» 作業内容:
[a] ポリエステル樹脂粉体に関する抜粋を読み、次の問いに答えてください。
(i) 乳化重合法や懸濁重合法の欠点として挙げられているのは何ですか。
(ii) 乳化沈殿法で大量に必要とされるものは何ですか。
(iii) 特許文献1に開示されている技術はどのようなものですか。
[b] ポリエステル樹脂粉体に関する抜粋を、最後の文に続けて書き継いでください。

═════ 読解用抜粋 ═════

本発明は、ポリエステル樹脂粉体およびその製造方法ならびにポリエステル樹脂粉体を用いた成形体の製造方法に関する。
プラスチック(樹脂)の微粒子は、その軽量性、透明性、熱融着性、疎水性、低熱伝導性など、多くの優位性をもった機能性材料である。このようなプラスチック微粒子は、人工ラテックス、紙などのコーティング剤、バインダ、塗料用の添加剤、接着剤、薬剤、染料または香料等の揮発性活性物質用の担体、トナーおよび化粧品添加剤等の幅広い用途がある。
このようなプラスチック微粒子を製造する方法として、原料から合成していく乳化重合法や懸濁重合法、良溶剤と貧溶剤および界面活性剤を組み合わせて行う乳化沈殿法、さらにはプラスチック成形体を物理的・機械的に粉砕することによって製造する応力粉砕方法が一般的である。これらの製造方法のなかで、乳化重合法や懸濁重合法はサイズの揃った微粒子を合成するための優れた方法であるが、適用可能なモノマーが制限されるという欠点がある。また、乳化重合法や懸濁重合法を含めて、これらの合成法により得られるプラスチック微粒子は一般に分子量が大きく、かつ使用される界面活性剤や分散剤などの化学物質の吸着によって界面の化学的性質が決定されている。
また、ポリエチレンテレフタレートや、ポリ乳酸などの重縮合系及び又はアニオン重合系のプラスチックは、減圧条件や禁水条件などの理由により、乳化重合法や懸濁重合法を用いることは難しく、乳化沈殿法や成形体の応力粉砕法が用いられる。しかし、乳化沈殿法の場合、大量の有機溶剤や乳化剤を必要とするため、環境負荷の観点からは成形体の応力粉砕法がより望ましい方法である。
応力粉砕法として、例えば、複数種類の粗粒状のプラスチックを機械粉砕する技術(特許文献1)等の種々の技術が開示されている。

═════ 提供エントリ ═════

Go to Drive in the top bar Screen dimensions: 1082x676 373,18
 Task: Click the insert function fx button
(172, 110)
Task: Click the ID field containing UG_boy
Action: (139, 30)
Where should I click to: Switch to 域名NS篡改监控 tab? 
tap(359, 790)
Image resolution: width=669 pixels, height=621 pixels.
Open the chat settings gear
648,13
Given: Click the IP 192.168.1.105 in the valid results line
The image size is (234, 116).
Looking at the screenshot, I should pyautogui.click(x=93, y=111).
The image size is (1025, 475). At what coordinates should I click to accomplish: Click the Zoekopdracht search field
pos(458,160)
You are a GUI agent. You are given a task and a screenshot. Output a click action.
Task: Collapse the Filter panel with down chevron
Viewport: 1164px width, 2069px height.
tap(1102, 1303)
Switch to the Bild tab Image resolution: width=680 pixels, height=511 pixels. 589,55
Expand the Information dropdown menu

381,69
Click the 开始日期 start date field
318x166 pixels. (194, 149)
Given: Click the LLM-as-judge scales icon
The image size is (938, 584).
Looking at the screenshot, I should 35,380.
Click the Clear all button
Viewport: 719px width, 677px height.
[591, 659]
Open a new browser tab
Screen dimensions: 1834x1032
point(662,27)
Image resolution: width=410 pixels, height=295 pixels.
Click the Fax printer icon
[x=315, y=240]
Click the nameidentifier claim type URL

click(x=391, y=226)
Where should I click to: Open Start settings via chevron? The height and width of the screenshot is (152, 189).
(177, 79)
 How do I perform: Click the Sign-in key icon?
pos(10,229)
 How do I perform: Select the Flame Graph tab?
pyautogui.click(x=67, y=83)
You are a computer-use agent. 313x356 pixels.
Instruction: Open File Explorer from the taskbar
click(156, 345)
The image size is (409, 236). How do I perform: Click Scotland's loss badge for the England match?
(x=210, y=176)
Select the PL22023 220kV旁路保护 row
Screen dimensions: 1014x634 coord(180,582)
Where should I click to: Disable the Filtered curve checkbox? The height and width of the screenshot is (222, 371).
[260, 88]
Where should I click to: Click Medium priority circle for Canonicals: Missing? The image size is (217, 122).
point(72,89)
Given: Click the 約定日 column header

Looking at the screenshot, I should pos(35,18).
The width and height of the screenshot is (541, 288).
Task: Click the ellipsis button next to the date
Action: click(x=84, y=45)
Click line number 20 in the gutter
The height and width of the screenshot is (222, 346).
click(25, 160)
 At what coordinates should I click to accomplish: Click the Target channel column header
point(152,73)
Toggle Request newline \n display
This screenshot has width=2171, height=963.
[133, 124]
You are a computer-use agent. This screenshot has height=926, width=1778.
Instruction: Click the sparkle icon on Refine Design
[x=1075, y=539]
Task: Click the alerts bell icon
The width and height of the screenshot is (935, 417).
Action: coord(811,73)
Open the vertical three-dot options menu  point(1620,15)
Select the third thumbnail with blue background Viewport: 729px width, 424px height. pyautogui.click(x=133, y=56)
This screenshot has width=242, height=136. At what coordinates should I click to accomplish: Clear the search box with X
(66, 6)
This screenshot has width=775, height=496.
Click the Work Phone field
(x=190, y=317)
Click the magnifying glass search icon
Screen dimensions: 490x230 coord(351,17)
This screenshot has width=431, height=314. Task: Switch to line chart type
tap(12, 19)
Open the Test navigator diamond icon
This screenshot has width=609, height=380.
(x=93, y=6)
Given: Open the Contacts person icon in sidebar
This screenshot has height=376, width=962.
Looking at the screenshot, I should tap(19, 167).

═════

» 課題への回答:
[a]
(i) 適用可能なモノマーが制限されること
(ii) 有機溶剤や乳化剤
(iii) 複数種類の粗粒状のプラスチックを機械粉砕する技術

[b]
しかし、高分子量であるプラスチックは強靭な機械的物性を有しているため、粉砕するためにはいずれも特殊な粉砕条件や粉砕機を必要とする。また、粉砕により得られるプラスチック微粒子は、高い分子量がそのまま維持される。
一方、上記のような特別に強力な粉砕装置を用いない方法として、主として乳酸ポリマーからなる成形品を、圧力容器内で、水分の存在下で100℃以上、1気圧以上に加熱加圧して成形品を分解させるポリマー成形品の処理方法が開示されている(特許文献2)。この方法によれば、ポリマーを加水分解して分子量1000以下、さらには数百以下まで低分子量化し、ペースト状あるいは粉末状にすることができるとされている。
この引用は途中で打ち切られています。